Entscheidet sich das Unternehmen, sein Auslandsvorhaben weiter voranzutreiben, steht eine umfangreiche Analyse auf dem Plan: Wie ist das Unternehmen insgesamt aufgestellt? Wie sieht es mit den finanziellen und personellen Ressourcen aus, mit dem eigenen Know-how? Zudem wird ein detaillierter Businessplan erstellt. Eine Marktanalyse im Zielland gibt Aufschluss darüber, ob das Produkt dort überhaupt eine Chance hat oder der Markt bereits weitgehend gesättigt ist und ob der Aufwand, sich selbst noch Raum zu erkämpfen, sich lohnt.
Ganz wichtig und doch oft vergessen: «Firmen müssen die nötige Zeit aufwenden, sich mit den Eigenheiten und der Kultur des Ziellandes vertraut zu machen», so Küng. Das sei besonders vor den ersten persönlichen Kontakten oder Verhandlungen immens wichtig. Unverstandene Weltanschauungen oder ein anderes Werteverständnis könnten die aussichtsreichsten Geschäfte bereits im Keim ersticken.

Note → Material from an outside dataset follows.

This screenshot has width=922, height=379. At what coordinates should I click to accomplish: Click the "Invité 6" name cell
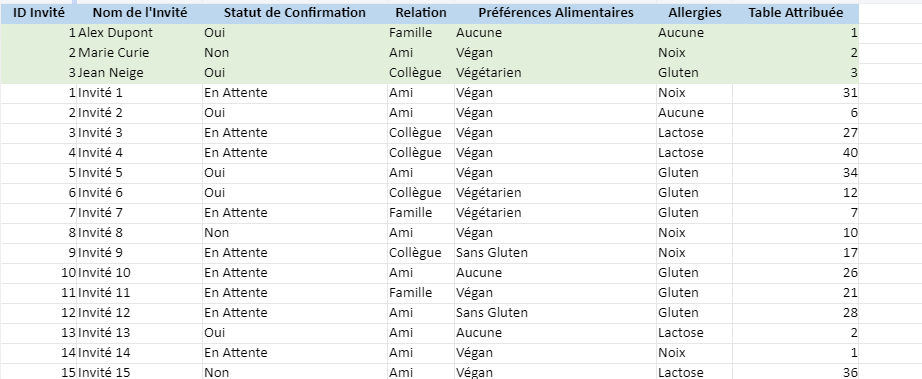[x=140, y=193]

Als weiteren Stolperstein nennt Küng ein zu knappes Budget. «In einem schwierigen Markt muss man sicher die Mittel fürs Marketing höher ansetzen. Auch die rechtliche Seite würde oft unterschätzt: «In den USA geht ohne Anwalt wenig», so Küng.
Die richtige Branche
In der Statistik der Zolldirektion hat die chemische und pharmazeutische Branche den höchsten Anteil am Exportgeschäft. Auch in den Statistiken der verschiedenen Zielländer liegt diese Branche ganz vorne, gefolgt von der MEM-Industrie (Metall, Elektronik, Maschinen). Gerade hier hat aber die Nachfrage stark abgenommen. «Die Branche leidet im Moment sehr», so Küng. Auch die Nachfrage nach Präzisionsinstrumenten, eine weitere wichtige Exportbranche, leidet zurzeit.
Potenzial sieht Küng vor allem im Bereich Cleantech: «Umwelttechnologien, erneuerbare Energien – da haben Schweizer Unternehmen hochwertige Produkte», ist der Osec-Chef überzeugt. Die KMU in dieser Branche seien jedoch relativ klein und zersplittert. Um die Synergien besser nutzen zu können, will Osec unter der Dachmarke «SwissCleantech» eine Exportplattform aufbauen. Wir müssen die hohe Nachfrage in China, Indien und den USA mit dem Angebot der Schweiz zusammenbringen.
Der Gesprächspartner
Daniel Küng leitet Osec seit 2004. Nach Abschluss seines Studiums an der HSG in St. Gallen war Küng ab 1980 bei der Mercedes-Benz do Brasil in São Paulo tätig. 1982 beteiligte sich Küng aktiv als geschäftsführender Partner an der Gründung der Dienstleistungsgesellschaft Agrosuisse Lda. Fünf Jahre später folgten der Wechsel nach Portugal und die Gründung der Response Group in Lissabon.